> [Exercise] Rewrite the items starting at the line that contains "The image size is (588, 368)." and ending at the line that contains "pyautogui.click(x=433, y=317)", with "checkbox" changed to "check box" and nothing else altered.

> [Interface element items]
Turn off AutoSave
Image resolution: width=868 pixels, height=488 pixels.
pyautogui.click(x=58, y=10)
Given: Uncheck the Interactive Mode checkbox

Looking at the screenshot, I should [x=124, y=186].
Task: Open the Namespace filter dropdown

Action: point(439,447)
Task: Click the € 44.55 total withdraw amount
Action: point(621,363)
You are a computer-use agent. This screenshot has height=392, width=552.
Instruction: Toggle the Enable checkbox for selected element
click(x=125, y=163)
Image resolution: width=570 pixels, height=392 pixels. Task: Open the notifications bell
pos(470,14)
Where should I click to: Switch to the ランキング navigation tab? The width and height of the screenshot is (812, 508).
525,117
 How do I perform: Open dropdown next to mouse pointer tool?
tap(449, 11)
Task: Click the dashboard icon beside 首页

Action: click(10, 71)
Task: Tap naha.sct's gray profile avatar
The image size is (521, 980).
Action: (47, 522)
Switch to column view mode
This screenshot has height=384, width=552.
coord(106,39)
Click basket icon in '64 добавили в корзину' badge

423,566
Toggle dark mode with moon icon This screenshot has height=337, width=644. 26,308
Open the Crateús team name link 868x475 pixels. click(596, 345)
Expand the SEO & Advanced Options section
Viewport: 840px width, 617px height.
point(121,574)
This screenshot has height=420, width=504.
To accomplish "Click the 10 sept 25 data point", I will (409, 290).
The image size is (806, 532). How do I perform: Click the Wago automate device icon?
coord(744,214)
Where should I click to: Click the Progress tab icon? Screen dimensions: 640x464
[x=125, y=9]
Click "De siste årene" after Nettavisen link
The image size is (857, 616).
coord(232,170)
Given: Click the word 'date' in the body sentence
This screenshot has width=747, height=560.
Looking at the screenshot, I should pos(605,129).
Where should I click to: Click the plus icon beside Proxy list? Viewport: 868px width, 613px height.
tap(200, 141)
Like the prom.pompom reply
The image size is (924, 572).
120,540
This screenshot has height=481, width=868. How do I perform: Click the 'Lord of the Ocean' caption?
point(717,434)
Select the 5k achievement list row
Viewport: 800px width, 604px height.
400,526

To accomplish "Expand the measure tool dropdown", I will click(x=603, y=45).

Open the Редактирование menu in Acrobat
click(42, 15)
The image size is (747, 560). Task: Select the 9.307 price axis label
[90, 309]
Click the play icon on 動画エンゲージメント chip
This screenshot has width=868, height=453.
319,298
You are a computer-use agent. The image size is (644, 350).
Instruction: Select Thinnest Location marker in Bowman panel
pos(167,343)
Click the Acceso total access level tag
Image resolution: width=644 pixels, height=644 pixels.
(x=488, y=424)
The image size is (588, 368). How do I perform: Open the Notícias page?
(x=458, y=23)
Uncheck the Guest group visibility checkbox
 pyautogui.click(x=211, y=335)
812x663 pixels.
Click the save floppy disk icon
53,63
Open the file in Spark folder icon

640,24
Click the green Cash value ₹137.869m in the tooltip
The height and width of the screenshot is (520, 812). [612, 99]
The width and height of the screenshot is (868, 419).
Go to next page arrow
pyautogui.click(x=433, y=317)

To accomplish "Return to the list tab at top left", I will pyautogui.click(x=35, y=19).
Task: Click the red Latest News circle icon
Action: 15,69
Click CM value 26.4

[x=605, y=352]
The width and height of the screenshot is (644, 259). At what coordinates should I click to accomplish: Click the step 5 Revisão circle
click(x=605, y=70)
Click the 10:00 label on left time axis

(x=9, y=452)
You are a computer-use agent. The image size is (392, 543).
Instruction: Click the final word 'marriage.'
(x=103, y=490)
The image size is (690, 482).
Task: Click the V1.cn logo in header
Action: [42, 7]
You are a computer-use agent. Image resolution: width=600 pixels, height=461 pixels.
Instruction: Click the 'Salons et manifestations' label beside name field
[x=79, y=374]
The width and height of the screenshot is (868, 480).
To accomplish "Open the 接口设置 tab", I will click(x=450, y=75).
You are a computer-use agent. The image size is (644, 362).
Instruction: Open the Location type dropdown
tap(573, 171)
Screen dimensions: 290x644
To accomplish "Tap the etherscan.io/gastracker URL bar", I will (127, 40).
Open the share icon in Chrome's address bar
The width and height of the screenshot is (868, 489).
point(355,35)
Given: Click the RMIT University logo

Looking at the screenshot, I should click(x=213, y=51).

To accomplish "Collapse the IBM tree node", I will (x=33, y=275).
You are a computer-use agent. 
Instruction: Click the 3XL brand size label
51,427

> [Response]
The image size is (588, 368). How do I perform: Open the Notícias page?
(x=458, y=23)
Uncheck the Guest group visibility check box
 pyautogui.click(x=211, y=335)
812x663 pixels.
Click the save floppy disk icon
53,63
Open the file in Spark folder icon

640,24
Click the green Cash value ₹137.869m in the tooltip
The height and width of the screenshot is (520, 812). [612, 99]
The width and height of the screenshot is (868, 419).
Go to next page arrow
pyautogui.click(x=433, y=317)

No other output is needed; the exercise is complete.